O CIMI faz parte de um consórcio de Ongs, junto com representantes da Associação Brasileira de Antropologia e até do Ministério Público Federal, chamada Fórum de Defesa dos Direitos Indígenas (FDDI), que propugna uma visão política anti-rondoniana, buscando enfraquecer a Funai e criar um órgão indigenista aos moldes de uma "agência", ou melhor, de uma entidade anódina, mas complacente, desentranhada da vida indígena, a ser dirigida por um espírito deshistorizado supostamente movida por uma eficácia técnica e por uma ética de não comprometimento com o destino dos povos indígenas.

Entretanto, apesar desse relacionamento de aliança com Ongs neoliberais, o CIMI tem se portado como um radical defensor da causa indígena, especialmente nos lugares onde tem uma presença direta. No plano nacional, o CIMI tentou reverter ou amenizar de vários modos, através de seus advogados, os impactos do voto do STF que determina mudanças radicais na demarcação de terras indígenas, porém sem resultado positivo.
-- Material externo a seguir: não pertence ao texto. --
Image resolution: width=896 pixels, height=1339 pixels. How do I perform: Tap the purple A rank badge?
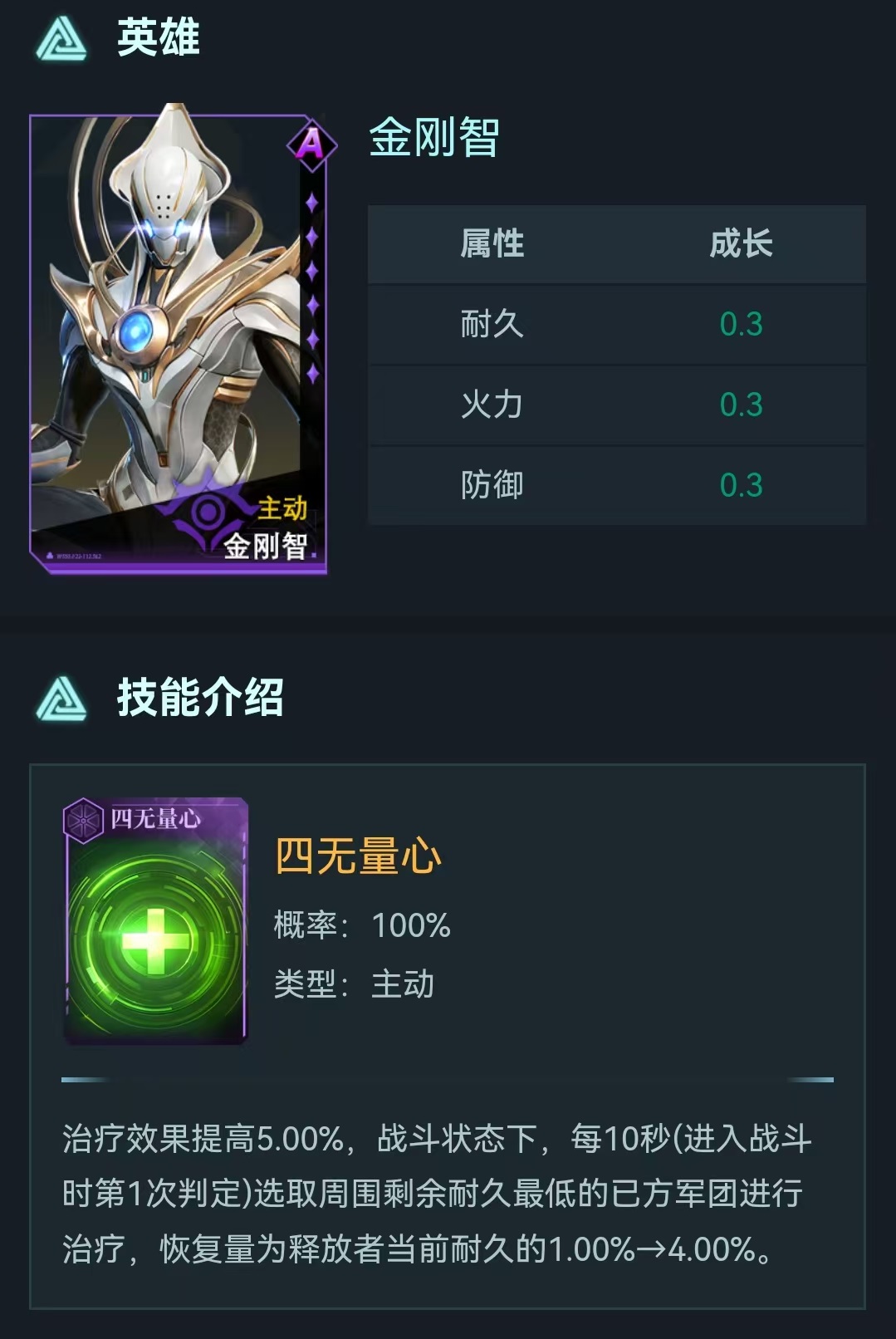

Quando o movimento indígena revolucionário estourou, a partir das ações iniciais de índios do Nordeste e dos Xavante do Mato Grosso, no dia 5 de janeiro p.p., o CIMI inicialmente ficou indeciso. Algumas lideranças nordestinas que têm relacionamento próximo com o CIMI ficaram contrárias ao movimento das lideranças indígenas nordestinas que se reuniram em Recife para avaliar o decreto de reestruturação e tomar providências sobre suas consequências. Algumas se posicionaram frontalmente contra a decisão daquela assembleia de juntar forças e ir protestar em Brasília, mas não conseguiram barrar o movimento indígena.
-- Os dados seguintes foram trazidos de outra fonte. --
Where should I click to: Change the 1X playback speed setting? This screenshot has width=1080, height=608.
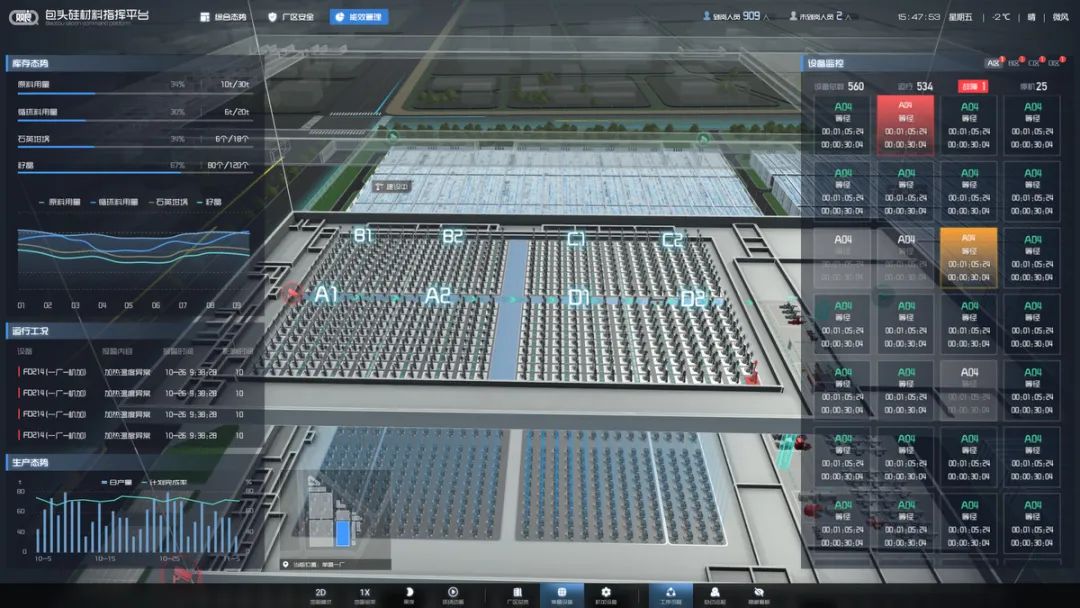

Porém, quando o CIMI sentiu que o movimento indígena era movido por um destemor nascido de sua consciência crítica e por uma visão de mundo libertária, fez sua reflexão mais profunda e viu que estaria na contra-mão da história se ficasse indeciso, ou inerme, ou contrário.

Num documento em que analisa o decreto de reestruturação, o CIMI reconhece o ato como autoritário e ilegal, pelo fato dos índios não terem sido consultados, conforme seria o caso prescrito pela Convenção 169, bem como politicamente uma traição não somente aos representantes indígenas do CNPI (Comissão Nacional de Política Indigenista, ao qual o CIMI vinha fazendo parte como membro, e que certamente terá dúvidas na continuidade de sua participação) que foram forçados a dar uma aval sem conhecer o teor da proposta, como a todos os povos indígenas do Brasil que foram tomados de surpresa com tal decreto.
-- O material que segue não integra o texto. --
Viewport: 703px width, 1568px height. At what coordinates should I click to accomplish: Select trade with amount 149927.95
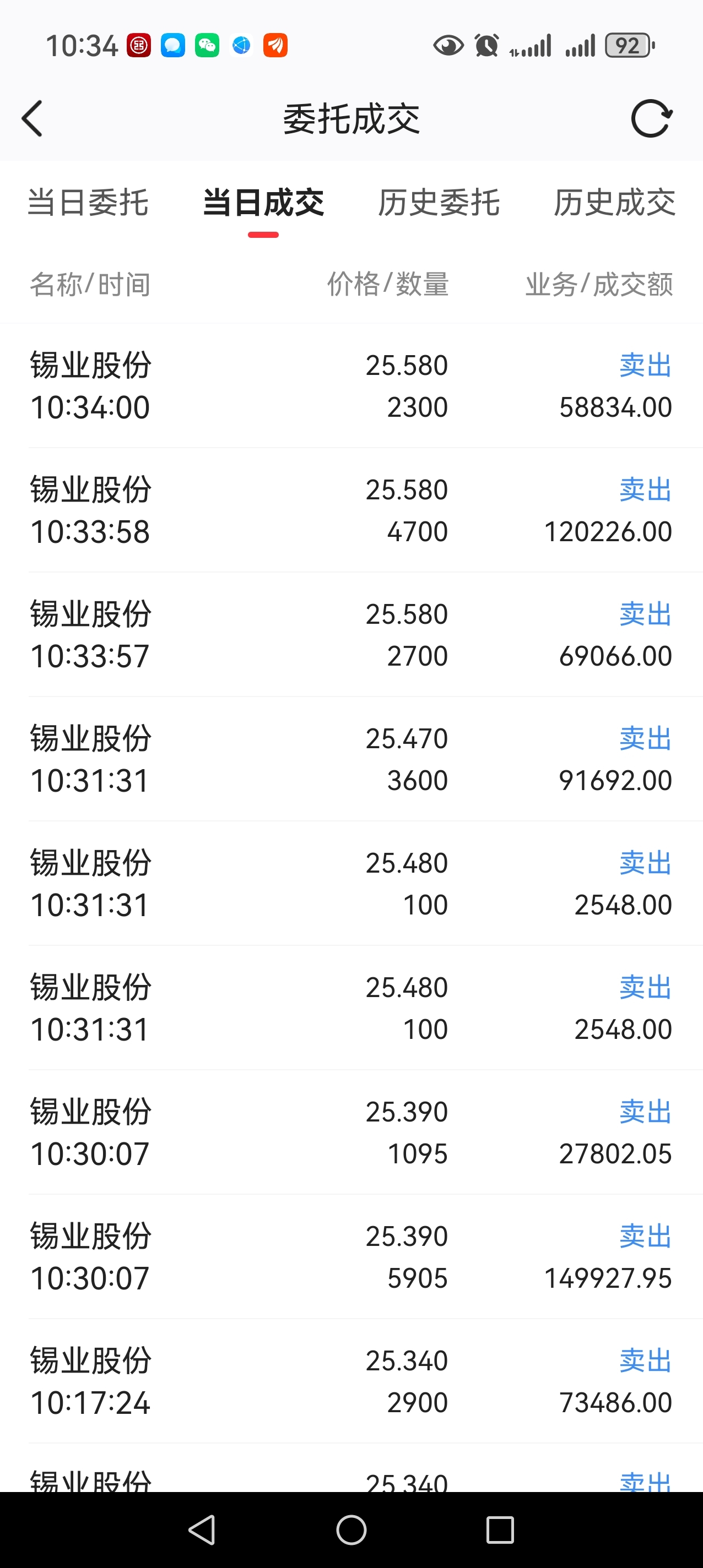[352, 1257]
Por sua vez, o CIMI também reconhece, ao contrário dos apologistas desse decreto, quais sejam, as Ongs neoliberais e a atual direção da Funai, que a extinção de 22 administrações regionais da Funai, -- dos Pareci em Tangará da Serra, aos índios do Oiapoque, de Atalaia do Norte aos índios de Pernambuco e Paraíba, de Altamira aos Xavante -- constitui um ato destemperado da mínima racionalidade administrativa e da mínima sensibilidade política.

É evidente que esse decreto não se sustenta. É evidente que os seus defensores não se sustentam na história atual do indigenismo brasileiro.

O CIMI toma a atitude correta não por oportunismo político, não só por verem os índios do Nordeste, do Centro-Oeste e do Sul do Brasil unidos contra esse decreto e essa gestão da Funai. Creio que o CIMI está ao lado do movimento indígena revolucionário, ao contrário das Ongs neoliberais, porque tem um senso de história. O CIMI pertence à Igreja Católica e sabe que a vida transcorre pelos movimentos de inspiração criativa em processo dialético com a tradição histórica. Uma não funciona sem a outra para que a sociedade humana progrida, avance e se libere.

Acredito que a atitude do CIMI e o apoio que o movimento indígena revolucionário possa angariar dos bispos brasileiros serão históricos e ajudarão muito aos povos indígenas a enfrentar as dificuldades que terão daqui para frente. Dificuldades duras, mas de uma natureza diversa, porque fruto de um movimento consciente de ascensão política, sem a tutela das Ongs, do próprio CIMI, nem da Funai.